GM Cars Cause At Least 19 Deaths, Possibly Many More

Ken Feinberg

General Motors will be paying compensation to the families of 19 victims of a faulty ignition switch in GM cars. So far, 19 deaths have been confirmed as a result of the GM vehicles, but 125 death claims have been filed in total, meaning the actual number could be much larger.

According to Fox 2 Now, the attorney overseeing the GM deaths, Ken Feinberg, has linked the 19 deaths to a serious flaw in the company’s ignition switches. Originally, GM had only admitted to 13 deaths as a result of the design flaw, and even then the 13 deaths went unreported for decades. The auto manufacturer discovered the ignition flaw many years ago but failed to do anything about it, allowing the death toll to pile up until it very recently reached a critical mass.

Feinberg has found 31 people eligible for compensation from GM out of 125 claims of death and 320 claims of injury. The attorney has been analyzing the claims for five weeks and still has the majority of the claims remaining for review. Four of the GM victims who survived suffered severe injuries, including quadriplegia, paraplegia, double amputation, and brain damage. Feinberg claims that he has denied fewer than 12 claims for compensation.
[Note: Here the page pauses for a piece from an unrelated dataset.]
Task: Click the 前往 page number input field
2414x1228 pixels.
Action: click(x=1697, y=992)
“Already there are more deaths than GM said from day one,” Feinberg explained to CNN Money. “Of course there will be additional eligible deaths; how many is pure speculation, but there will be eligible death claims.”
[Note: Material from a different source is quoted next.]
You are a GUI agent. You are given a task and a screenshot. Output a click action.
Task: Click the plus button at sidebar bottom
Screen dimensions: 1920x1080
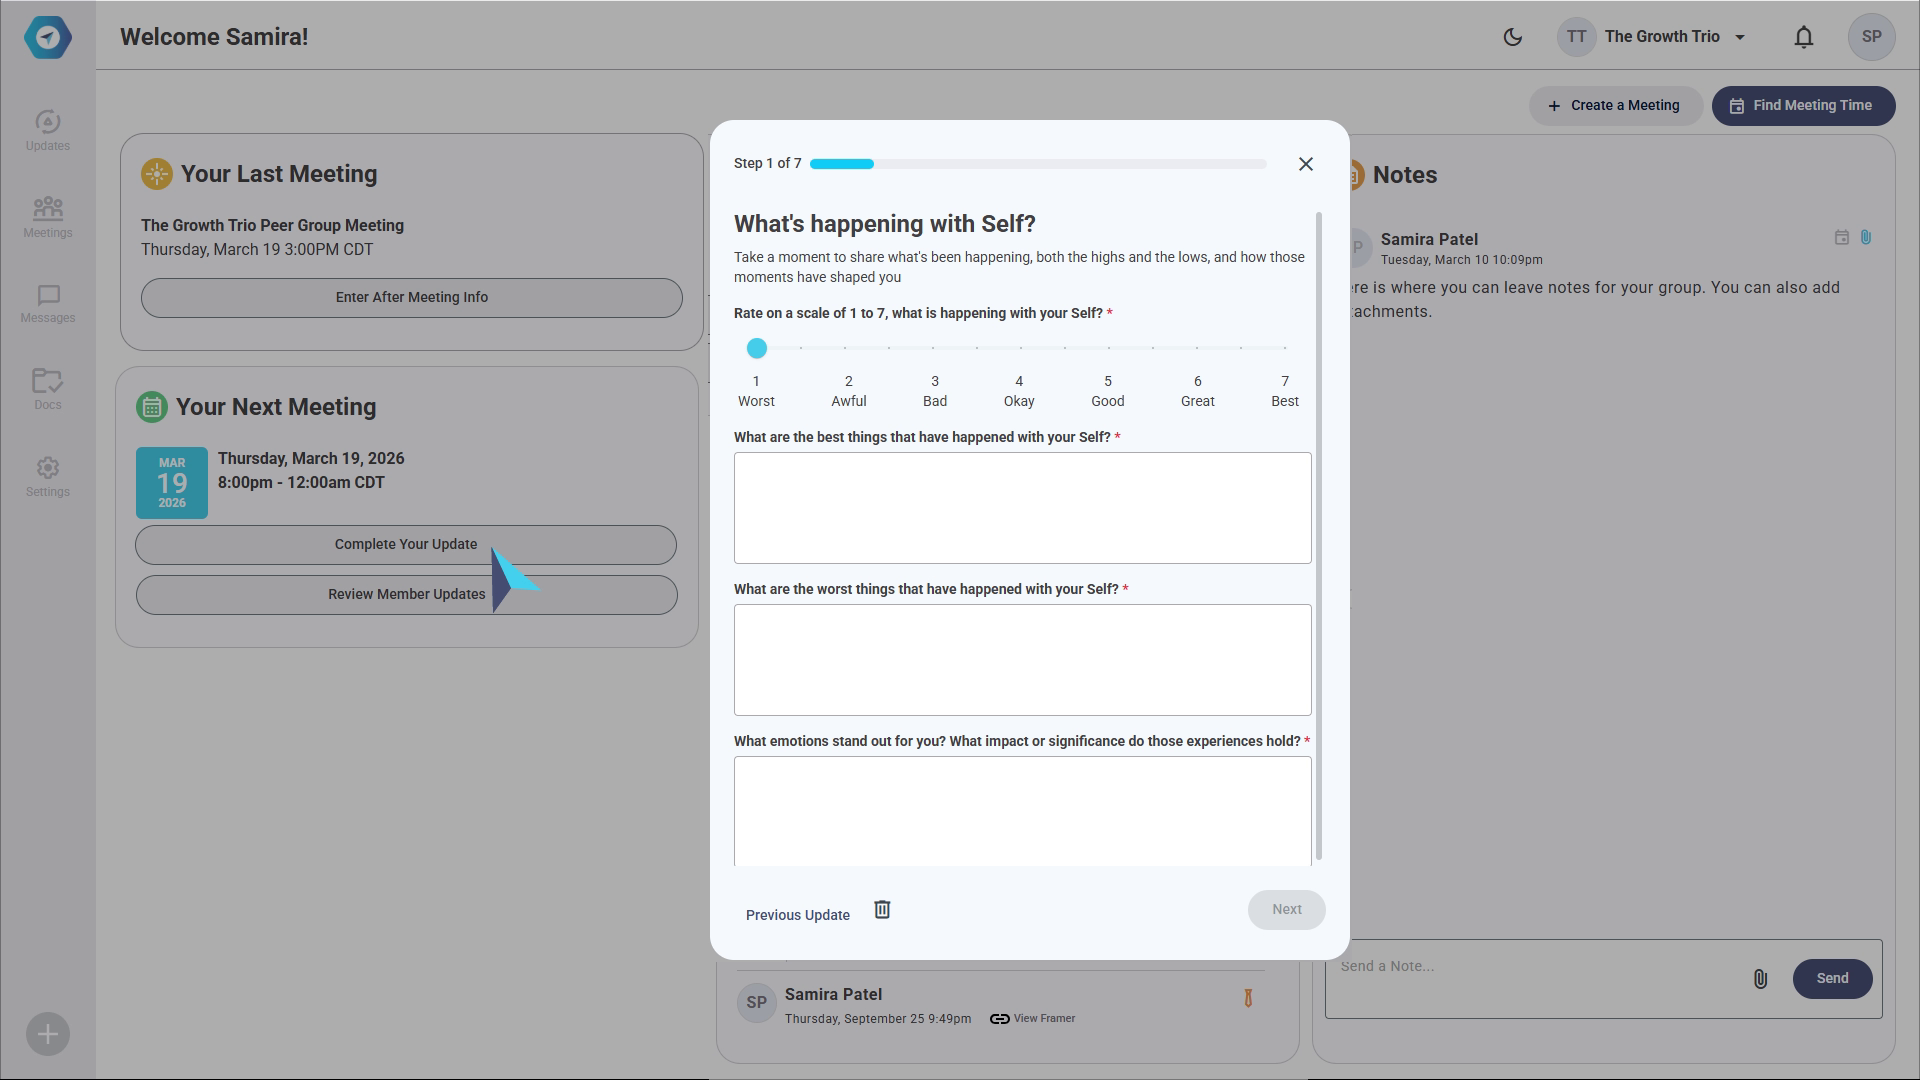coord(47,1034)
The compensation will provide families of the deceased $1 million, in addition to another $300,000 for each surviving spouse or dependent and an estimate of the victim’s future earning potential.

According to The Daily Mail, Feinberg has not yet revealed the identities of the 19 victims, nor will he reveal if any of the 19 deaths include the original 13 that GM admitted to. The U.S. National Highway Traffic Safety Administration has not reached a total of how many deaths have resulted from the GM ignition failure.

The ignition switch in some GM vehicles has the potential to accidentally shift out of the “run” position and into “accessory” or “off,” which completely shuts off the engine, often resulting in a violent collision. The ignition failure could also turn off air bags, power steering, and brakes, making the crashes even more dangerous.

As a result of the faulty switch, 29 million GM vehicles have been recalled. Amazingly, GM sales haven’t suffered much, even after all the bad publicity. GM’s sales in the United States are up 2.8 percent.